Mining Company Pleads Guilty In 2007 Utah Mine Disaster Case
Coal mining company Genwal Resources has pleaded guilty to corporate criminal charges stemming from the 2007 Crandall Canyon mine collapse in Utah that left nine miners and rescuers dead.
Federal prosecutors say a plea agreement includes a provision that no criminal charges will be filed against any individuals in the case.
Federal and congressional investigators blamed the an initial mine collapse on "retreat mining," in which pillars of coal holding up the roof of the mine are dug out, causing collapse of the mine behind them.
Retreat mining was specifically forbidden by the federally-approved roof control plan for the mine.

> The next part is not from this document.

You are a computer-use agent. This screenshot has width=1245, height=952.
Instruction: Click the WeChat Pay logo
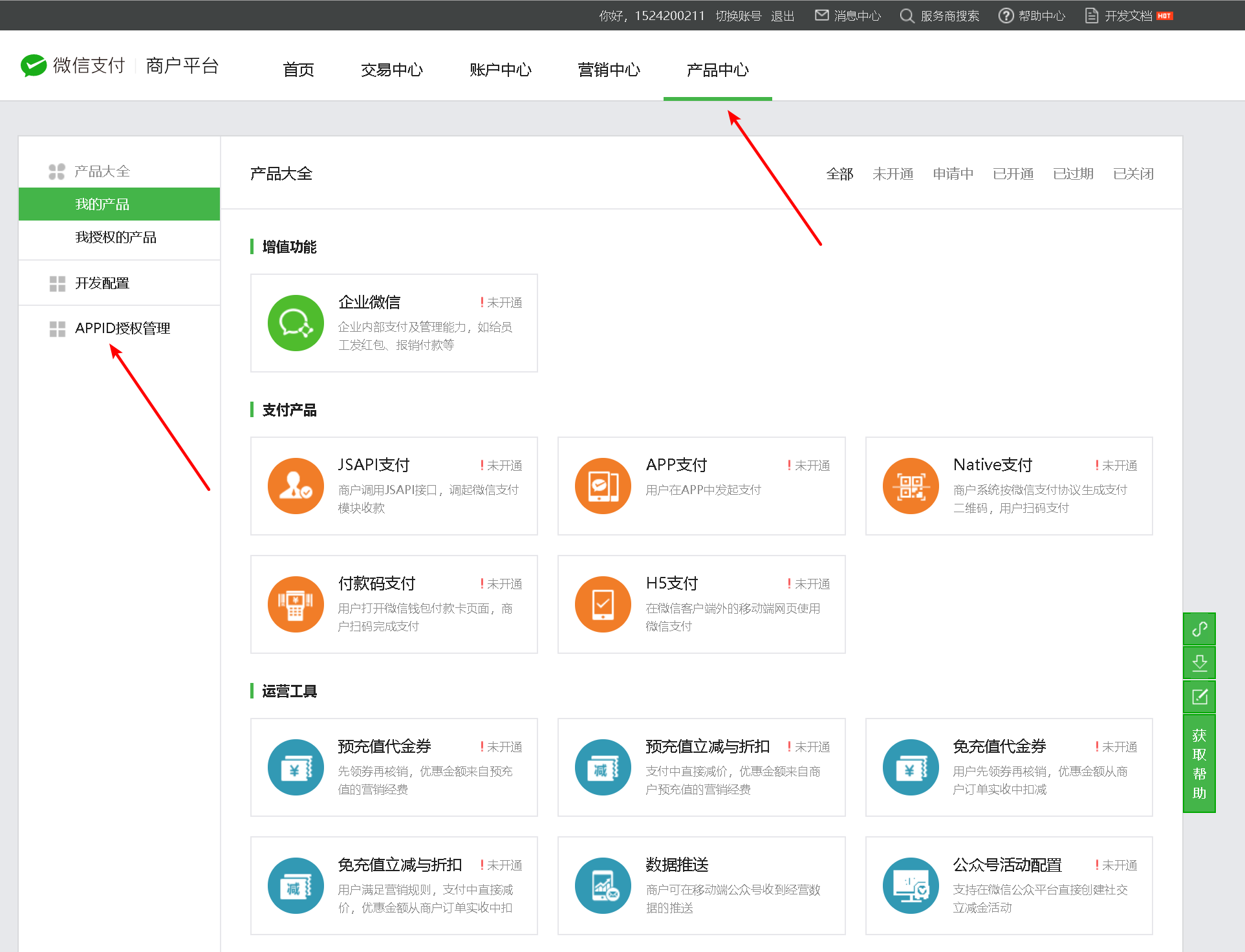point(34,65)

The two misdemeanor counts charged in the plea agreement include a willful violation of mandatory health and safety standards involving retreat mining four days before the initial August 7 mine collapse, which trapped and killed six miners.
But prosecutors say they were unable to demonstrate, given the evidence, a direct connection between the violation and the fatal mine collapse.
"We were unable to prove beyond a reasonable doubt that the company's actions caused the mine collapse," said David Barlow, the U.S. Attorney for Utah.
The other charge involves the failure to report an earlier mine collapse in which no one was injured.
The plea agreement calls for $500,000 in fines and must still be approved by a federal judge.
Three rescuers were killed and six others injured in another mine collapse during a rescue effort that was eventually abandoned. The bodies of the six miners initially killed remain in the mine, which has been sealed.